* Working data:
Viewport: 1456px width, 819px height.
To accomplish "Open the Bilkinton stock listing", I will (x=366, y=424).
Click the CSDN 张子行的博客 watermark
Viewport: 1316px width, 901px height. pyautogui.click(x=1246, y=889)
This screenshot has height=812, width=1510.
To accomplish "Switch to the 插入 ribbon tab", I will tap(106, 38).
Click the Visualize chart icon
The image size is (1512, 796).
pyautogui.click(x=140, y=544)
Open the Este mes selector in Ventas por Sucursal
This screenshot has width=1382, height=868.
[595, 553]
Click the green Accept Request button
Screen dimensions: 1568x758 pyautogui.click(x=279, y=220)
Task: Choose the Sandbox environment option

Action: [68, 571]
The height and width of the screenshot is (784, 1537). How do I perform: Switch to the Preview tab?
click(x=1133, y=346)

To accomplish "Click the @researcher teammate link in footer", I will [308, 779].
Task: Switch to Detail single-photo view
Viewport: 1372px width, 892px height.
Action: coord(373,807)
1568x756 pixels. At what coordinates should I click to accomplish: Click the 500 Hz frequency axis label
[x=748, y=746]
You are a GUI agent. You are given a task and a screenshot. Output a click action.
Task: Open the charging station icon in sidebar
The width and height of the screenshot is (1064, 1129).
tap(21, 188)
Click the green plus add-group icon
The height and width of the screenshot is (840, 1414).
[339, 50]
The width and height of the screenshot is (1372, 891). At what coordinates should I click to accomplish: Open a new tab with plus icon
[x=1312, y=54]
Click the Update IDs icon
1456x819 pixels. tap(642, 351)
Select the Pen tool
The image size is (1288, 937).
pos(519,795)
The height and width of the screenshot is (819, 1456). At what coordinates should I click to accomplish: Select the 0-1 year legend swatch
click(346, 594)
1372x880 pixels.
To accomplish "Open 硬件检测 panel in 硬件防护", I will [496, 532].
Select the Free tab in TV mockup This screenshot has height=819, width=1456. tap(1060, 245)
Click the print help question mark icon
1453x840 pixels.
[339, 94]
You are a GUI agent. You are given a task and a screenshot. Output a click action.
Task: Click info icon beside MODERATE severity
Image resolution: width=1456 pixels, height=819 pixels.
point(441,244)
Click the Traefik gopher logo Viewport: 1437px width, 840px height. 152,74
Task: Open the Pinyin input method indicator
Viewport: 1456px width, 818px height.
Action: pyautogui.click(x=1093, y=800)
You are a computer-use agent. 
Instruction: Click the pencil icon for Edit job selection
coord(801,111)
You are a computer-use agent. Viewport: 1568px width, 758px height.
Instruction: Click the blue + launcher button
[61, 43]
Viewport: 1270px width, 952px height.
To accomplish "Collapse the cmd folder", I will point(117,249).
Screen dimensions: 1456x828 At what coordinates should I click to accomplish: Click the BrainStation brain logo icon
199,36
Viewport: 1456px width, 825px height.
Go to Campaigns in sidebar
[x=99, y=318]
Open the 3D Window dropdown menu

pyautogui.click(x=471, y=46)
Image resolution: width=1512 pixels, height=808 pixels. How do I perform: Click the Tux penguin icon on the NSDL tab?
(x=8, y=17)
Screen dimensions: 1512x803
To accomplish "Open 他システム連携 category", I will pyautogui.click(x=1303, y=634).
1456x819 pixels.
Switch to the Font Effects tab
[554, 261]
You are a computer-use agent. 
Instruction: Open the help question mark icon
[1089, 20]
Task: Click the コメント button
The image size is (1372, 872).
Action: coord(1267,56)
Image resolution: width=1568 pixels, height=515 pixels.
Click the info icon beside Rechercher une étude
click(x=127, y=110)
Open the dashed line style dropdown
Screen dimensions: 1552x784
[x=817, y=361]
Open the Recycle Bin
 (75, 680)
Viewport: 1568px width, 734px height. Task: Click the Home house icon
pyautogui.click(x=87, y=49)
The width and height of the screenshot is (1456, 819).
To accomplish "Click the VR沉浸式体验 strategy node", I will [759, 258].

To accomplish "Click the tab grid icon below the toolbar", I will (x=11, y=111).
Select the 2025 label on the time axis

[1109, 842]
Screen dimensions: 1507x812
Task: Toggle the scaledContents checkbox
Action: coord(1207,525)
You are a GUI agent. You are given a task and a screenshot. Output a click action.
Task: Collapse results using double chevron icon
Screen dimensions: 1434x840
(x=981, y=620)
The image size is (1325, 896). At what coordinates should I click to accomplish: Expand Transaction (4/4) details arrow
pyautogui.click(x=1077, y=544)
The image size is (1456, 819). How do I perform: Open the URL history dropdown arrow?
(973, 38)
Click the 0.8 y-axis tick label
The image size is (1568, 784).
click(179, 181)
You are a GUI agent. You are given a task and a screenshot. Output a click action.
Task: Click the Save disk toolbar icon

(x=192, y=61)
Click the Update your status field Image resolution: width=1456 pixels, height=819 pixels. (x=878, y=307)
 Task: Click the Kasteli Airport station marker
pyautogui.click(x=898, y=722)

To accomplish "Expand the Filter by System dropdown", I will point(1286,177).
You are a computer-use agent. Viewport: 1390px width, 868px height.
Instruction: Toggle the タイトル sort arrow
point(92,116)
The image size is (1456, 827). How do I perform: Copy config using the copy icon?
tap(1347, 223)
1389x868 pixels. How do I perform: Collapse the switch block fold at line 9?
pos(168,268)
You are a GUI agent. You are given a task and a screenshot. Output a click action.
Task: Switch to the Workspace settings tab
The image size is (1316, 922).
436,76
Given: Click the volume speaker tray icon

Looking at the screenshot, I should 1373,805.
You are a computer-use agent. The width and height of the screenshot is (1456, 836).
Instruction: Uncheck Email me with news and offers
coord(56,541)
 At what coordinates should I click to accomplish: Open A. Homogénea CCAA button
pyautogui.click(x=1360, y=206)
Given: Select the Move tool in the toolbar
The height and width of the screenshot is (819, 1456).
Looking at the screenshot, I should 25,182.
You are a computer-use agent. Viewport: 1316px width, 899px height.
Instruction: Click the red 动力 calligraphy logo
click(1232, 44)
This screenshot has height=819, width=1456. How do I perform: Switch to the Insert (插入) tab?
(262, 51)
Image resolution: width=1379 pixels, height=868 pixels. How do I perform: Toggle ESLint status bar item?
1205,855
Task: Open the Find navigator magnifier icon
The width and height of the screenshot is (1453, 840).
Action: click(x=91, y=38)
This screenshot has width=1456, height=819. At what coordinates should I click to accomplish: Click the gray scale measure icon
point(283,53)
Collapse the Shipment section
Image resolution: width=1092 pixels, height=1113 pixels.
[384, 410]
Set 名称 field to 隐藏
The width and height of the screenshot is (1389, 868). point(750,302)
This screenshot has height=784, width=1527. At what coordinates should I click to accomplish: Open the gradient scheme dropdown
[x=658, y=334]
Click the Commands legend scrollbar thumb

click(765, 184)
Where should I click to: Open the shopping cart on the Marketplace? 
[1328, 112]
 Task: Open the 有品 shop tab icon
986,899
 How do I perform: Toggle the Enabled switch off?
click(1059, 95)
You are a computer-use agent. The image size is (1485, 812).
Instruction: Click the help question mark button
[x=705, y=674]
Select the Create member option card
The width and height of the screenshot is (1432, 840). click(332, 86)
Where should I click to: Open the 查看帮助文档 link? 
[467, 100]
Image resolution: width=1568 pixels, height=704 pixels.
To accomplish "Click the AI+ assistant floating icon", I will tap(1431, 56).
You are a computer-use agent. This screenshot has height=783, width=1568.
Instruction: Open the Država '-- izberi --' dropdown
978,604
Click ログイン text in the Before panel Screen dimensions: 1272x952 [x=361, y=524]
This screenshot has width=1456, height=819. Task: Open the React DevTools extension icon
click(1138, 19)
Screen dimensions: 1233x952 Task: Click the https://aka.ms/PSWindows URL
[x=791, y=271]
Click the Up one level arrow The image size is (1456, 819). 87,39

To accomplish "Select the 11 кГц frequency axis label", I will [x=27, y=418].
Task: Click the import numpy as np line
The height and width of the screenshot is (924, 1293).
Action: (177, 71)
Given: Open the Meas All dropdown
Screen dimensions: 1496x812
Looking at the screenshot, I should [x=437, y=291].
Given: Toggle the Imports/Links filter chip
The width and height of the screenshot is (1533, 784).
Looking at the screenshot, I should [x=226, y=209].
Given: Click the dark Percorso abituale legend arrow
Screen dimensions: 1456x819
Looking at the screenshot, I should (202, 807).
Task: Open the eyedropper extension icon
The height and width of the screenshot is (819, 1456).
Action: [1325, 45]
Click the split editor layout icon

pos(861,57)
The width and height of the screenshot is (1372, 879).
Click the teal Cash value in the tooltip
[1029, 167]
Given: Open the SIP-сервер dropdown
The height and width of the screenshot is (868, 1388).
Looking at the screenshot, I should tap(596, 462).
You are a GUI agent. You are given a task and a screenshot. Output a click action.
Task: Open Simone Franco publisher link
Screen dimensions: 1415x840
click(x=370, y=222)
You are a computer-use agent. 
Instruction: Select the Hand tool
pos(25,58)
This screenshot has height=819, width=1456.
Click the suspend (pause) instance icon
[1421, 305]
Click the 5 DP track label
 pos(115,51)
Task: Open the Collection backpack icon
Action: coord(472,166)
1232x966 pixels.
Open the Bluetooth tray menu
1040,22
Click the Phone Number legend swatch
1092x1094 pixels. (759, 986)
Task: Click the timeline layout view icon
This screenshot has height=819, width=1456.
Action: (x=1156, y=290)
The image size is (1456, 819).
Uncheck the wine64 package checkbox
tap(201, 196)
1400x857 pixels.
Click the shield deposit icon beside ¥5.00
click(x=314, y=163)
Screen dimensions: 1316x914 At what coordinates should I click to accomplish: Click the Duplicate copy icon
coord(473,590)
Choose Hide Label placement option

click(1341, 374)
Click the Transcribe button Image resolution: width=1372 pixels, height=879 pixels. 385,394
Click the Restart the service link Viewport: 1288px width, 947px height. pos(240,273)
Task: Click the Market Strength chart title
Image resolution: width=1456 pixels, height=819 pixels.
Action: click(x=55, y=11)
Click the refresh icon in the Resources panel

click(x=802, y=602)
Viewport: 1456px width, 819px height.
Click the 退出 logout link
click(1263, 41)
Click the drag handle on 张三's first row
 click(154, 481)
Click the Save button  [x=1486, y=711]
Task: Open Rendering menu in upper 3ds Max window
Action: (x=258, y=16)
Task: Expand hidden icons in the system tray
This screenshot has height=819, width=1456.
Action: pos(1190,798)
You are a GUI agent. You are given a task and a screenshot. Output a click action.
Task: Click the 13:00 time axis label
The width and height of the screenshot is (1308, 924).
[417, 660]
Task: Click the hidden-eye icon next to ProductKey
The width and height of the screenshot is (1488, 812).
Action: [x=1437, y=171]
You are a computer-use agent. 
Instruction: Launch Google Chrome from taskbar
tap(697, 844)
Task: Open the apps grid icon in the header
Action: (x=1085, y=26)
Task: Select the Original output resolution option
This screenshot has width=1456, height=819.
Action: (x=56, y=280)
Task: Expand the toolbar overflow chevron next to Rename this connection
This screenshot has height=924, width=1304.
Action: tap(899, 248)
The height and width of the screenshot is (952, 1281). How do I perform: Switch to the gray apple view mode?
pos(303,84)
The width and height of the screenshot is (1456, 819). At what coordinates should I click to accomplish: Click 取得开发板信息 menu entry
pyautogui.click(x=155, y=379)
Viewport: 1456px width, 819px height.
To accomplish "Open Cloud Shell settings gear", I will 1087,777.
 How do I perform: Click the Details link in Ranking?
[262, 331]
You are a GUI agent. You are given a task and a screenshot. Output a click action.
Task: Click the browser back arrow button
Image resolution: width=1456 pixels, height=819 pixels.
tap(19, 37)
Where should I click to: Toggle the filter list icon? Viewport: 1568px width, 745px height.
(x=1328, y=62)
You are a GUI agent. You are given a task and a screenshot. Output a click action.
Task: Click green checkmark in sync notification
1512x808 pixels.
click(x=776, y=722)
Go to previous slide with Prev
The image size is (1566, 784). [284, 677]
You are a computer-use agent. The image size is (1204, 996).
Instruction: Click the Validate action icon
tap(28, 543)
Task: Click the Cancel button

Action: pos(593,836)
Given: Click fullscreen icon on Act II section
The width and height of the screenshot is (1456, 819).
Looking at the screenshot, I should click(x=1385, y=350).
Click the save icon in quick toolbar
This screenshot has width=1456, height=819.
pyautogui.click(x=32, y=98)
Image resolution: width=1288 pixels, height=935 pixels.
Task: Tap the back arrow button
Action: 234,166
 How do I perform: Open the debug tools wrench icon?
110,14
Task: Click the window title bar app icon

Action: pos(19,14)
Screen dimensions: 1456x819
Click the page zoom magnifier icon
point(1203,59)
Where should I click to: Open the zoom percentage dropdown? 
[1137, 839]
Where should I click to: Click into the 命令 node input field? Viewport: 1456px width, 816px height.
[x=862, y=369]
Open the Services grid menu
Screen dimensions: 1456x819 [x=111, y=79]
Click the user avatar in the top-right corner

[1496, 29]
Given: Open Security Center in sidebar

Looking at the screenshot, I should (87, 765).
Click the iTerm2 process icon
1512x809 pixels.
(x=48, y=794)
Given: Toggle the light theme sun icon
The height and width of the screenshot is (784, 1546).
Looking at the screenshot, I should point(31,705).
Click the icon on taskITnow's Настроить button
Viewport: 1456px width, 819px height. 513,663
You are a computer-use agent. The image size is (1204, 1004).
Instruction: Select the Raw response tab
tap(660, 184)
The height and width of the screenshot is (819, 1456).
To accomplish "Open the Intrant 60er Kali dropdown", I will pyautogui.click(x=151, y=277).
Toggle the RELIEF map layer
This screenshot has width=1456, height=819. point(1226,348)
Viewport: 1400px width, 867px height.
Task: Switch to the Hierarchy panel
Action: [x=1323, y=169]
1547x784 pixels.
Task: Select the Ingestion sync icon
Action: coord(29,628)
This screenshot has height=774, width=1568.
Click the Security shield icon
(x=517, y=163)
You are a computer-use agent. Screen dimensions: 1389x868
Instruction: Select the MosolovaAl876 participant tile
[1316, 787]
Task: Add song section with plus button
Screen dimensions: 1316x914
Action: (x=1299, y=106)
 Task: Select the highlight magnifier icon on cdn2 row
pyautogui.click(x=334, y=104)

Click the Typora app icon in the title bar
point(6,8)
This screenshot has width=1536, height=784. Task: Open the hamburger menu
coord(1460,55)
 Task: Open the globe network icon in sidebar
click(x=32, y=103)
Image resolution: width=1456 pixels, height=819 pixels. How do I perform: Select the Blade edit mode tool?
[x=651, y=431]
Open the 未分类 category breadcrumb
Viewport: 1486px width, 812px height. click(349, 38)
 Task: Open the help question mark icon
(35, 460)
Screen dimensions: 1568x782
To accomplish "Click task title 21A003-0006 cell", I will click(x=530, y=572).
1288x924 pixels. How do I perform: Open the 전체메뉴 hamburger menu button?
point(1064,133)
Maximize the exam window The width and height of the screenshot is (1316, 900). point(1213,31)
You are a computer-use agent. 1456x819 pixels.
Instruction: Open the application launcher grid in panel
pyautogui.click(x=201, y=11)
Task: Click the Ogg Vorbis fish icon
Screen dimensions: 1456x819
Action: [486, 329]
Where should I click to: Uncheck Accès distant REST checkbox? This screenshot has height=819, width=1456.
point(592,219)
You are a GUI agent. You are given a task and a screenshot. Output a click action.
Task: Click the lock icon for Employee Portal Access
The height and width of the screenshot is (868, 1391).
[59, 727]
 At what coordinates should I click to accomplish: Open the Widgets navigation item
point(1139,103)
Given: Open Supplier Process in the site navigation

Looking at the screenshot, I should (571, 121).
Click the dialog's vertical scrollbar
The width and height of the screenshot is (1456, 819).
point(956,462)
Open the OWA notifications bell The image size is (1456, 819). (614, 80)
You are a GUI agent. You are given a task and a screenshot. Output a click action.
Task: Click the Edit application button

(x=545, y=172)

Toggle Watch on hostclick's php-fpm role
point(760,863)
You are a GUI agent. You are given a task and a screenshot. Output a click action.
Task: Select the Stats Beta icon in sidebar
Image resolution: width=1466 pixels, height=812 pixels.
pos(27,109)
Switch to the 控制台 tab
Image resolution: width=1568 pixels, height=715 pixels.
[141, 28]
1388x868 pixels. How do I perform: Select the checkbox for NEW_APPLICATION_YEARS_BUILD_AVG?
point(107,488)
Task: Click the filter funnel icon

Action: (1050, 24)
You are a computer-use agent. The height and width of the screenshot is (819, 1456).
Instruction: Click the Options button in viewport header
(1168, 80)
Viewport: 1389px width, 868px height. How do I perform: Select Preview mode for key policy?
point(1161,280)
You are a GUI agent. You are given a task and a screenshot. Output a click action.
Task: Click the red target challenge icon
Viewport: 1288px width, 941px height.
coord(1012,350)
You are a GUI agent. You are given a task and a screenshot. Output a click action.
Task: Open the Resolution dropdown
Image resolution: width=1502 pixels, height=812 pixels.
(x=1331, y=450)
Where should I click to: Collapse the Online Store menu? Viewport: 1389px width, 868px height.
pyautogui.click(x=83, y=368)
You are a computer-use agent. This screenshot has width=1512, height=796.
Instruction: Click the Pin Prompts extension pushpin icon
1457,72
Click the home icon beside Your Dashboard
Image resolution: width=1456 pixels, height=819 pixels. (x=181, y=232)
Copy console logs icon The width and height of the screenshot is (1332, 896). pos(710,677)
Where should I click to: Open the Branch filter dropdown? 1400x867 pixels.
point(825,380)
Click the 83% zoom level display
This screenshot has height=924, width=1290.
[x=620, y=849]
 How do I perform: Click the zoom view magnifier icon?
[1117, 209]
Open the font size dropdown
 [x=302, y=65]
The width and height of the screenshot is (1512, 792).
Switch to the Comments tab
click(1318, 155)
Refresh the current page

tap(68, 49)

* Task directions: Copy out each line of the data above, exactly, if it lies between the line holding "Screen dimensions: 1456x828" and the line holding "Task: Click the コメント button", inclusive; copy no other line.

* Result of the task:
Screen dimensions: 1456x828 At what coordinates should I click to accomplish: Click the BrainStation brain logo icon
199,36
Viewport: 1456px width, 825px height.
Go to Campaigns in sidebar
[x=99, y=318]
Open the 3D Window dropdown menu

pyautogui.click(x=471, y=46)
Image resolution: width=1512 pixels, height=808 pixels. How do I perform: Click the Tux penguin icon on the NSDL tab?
(x=8, y=17)
Screen dimensions: 1512x803
To accomplish "Open 他システム連携 category", I will pyautogui.click(x=1303, y=634).
1456x819 pixels.
Switch to the Font Effects tab
[554, 261]
You are a computer-use agent. 
Instruction: Open the help question mark icon
[1089, 20]
Task: Click the コメント button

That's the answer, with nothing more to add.